EXERCISE PROMPT
Gather every line from the entries below that includes "Task".

BEGIN SUPPLIED INFORMATION

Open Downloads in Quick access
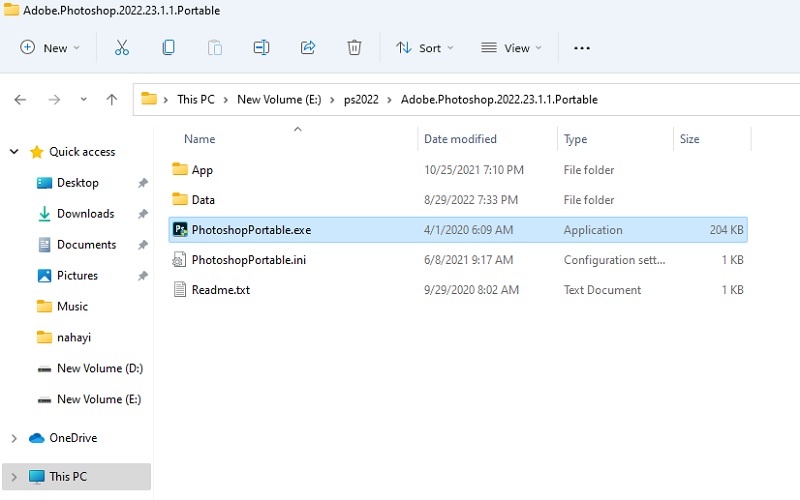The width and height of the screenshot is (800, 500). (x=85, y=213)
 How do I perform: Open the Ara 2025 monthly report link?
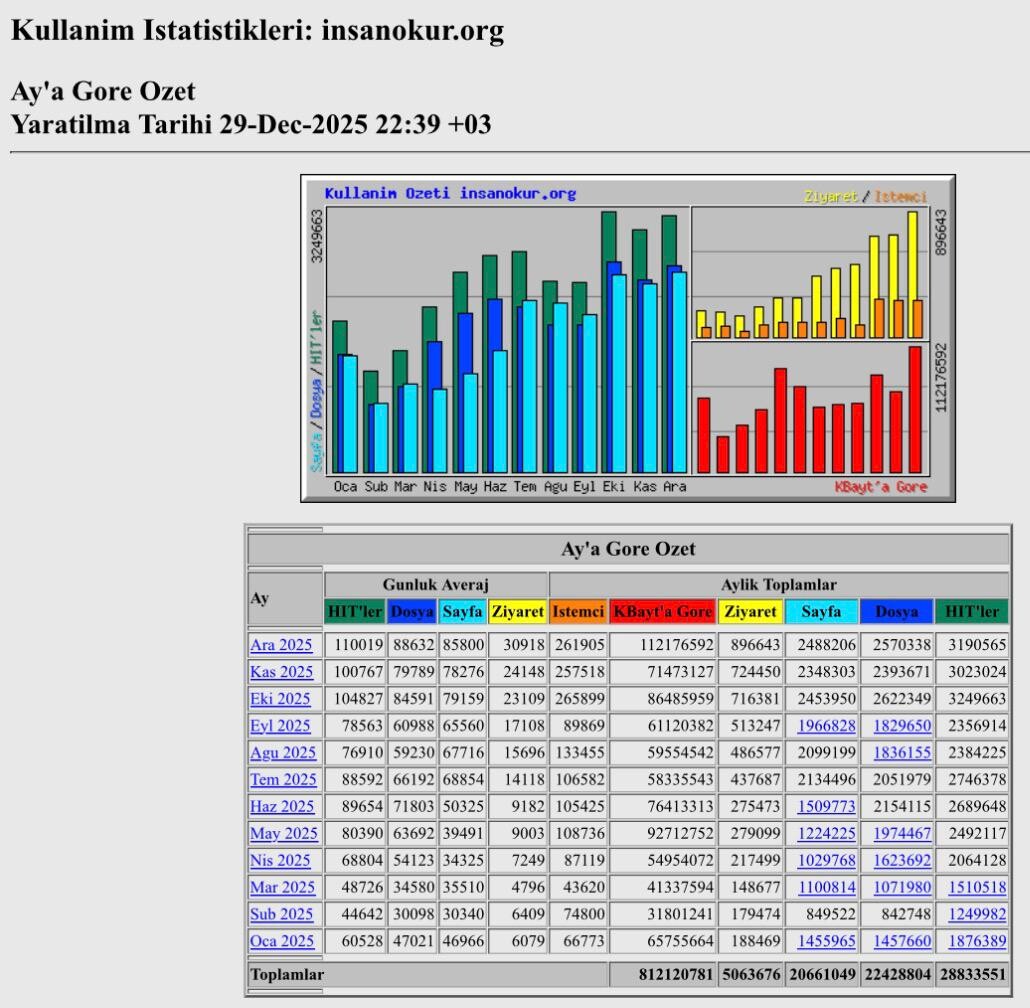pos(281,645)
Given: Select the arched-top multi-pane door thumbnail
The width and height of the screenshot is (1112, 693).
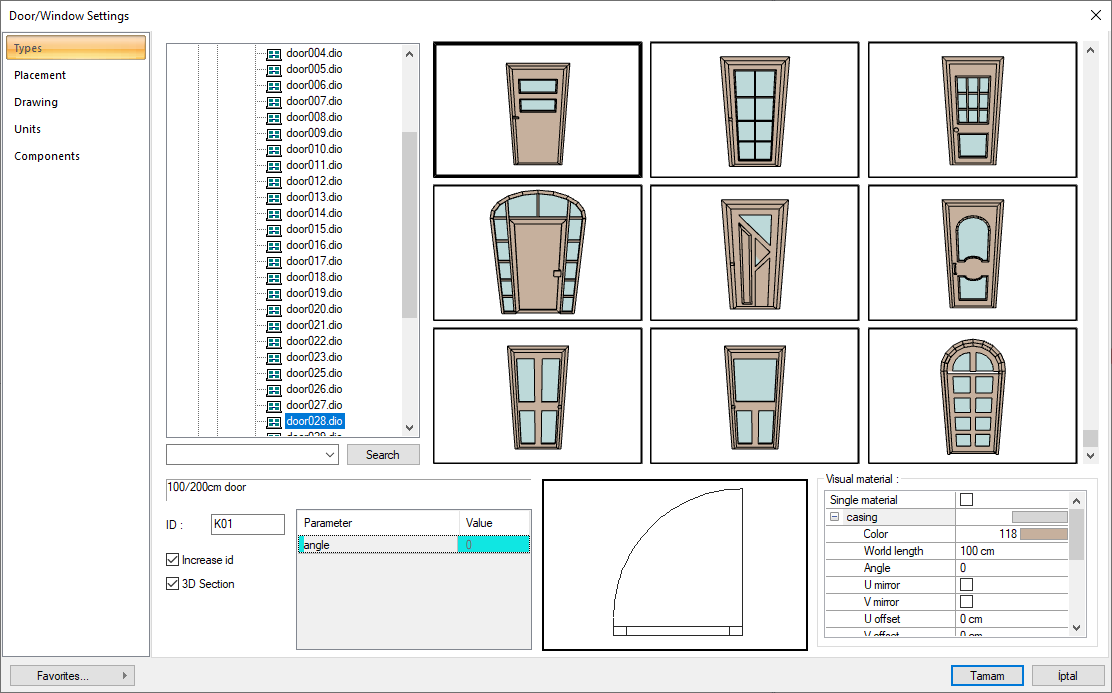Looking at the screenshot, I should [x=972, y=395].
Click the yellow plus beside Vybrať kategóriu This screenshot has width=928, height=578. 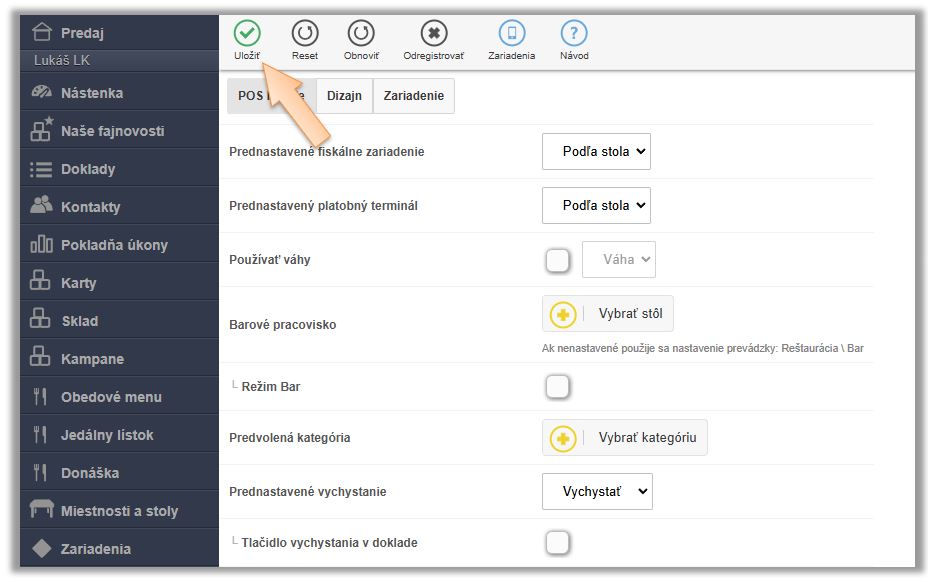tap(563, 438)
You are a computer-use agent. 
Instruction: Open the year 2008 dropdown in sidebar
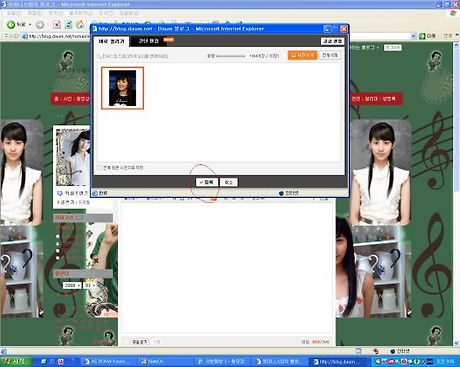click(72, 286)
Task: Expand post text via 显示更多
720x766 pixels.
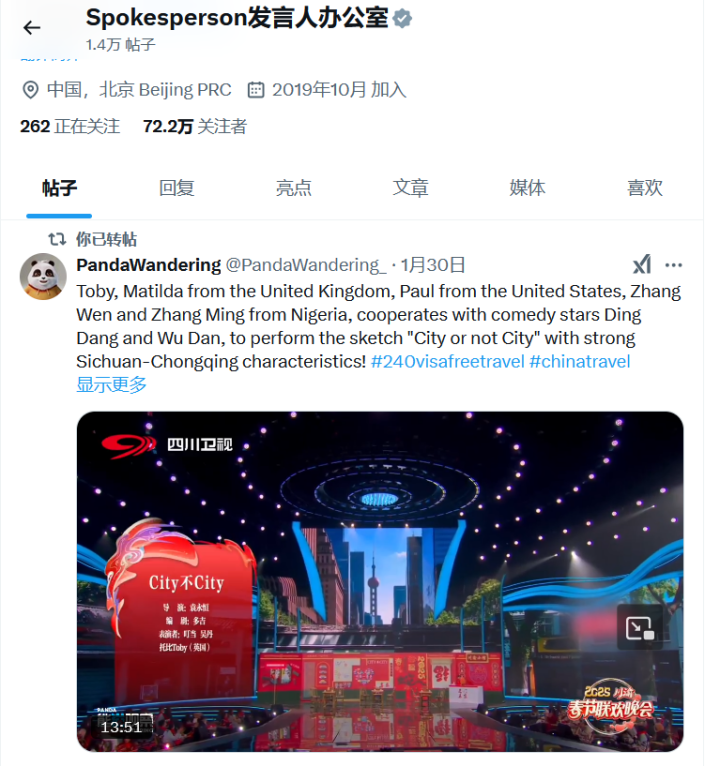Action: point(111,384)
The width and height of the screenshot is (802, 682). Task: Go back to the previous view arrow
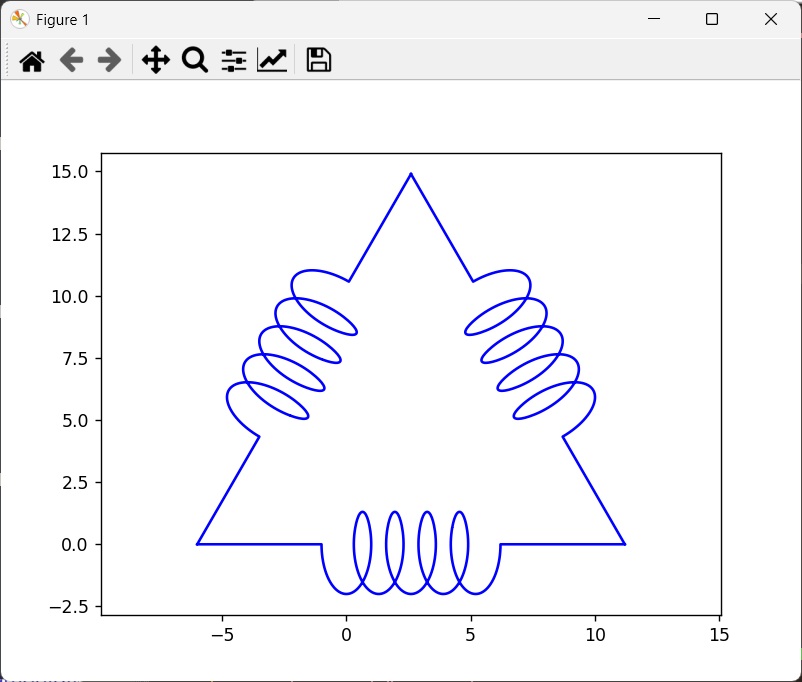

END SUPPLIED INFORMATION
BEGIN SUPPLIED INFORMATION

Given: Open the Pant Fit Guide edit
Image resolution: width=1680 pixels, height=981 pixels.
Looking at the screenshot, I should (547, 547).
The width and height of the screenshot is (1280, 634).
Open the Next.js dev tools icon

END SUPPLIED INFORMATION
BEGIN SUPPLIED INFORMATION

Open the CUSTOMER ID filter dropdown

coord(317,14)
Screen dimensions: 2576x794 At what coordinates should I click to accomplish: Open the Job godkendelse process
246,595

END SUPPLIED INFORMATION

SOLUTION FOR THIS PROBLEM
Task: Expand post text via 显示更多
The width and height of the screenshot is (802, 682). Task: Go back to the previous view arrow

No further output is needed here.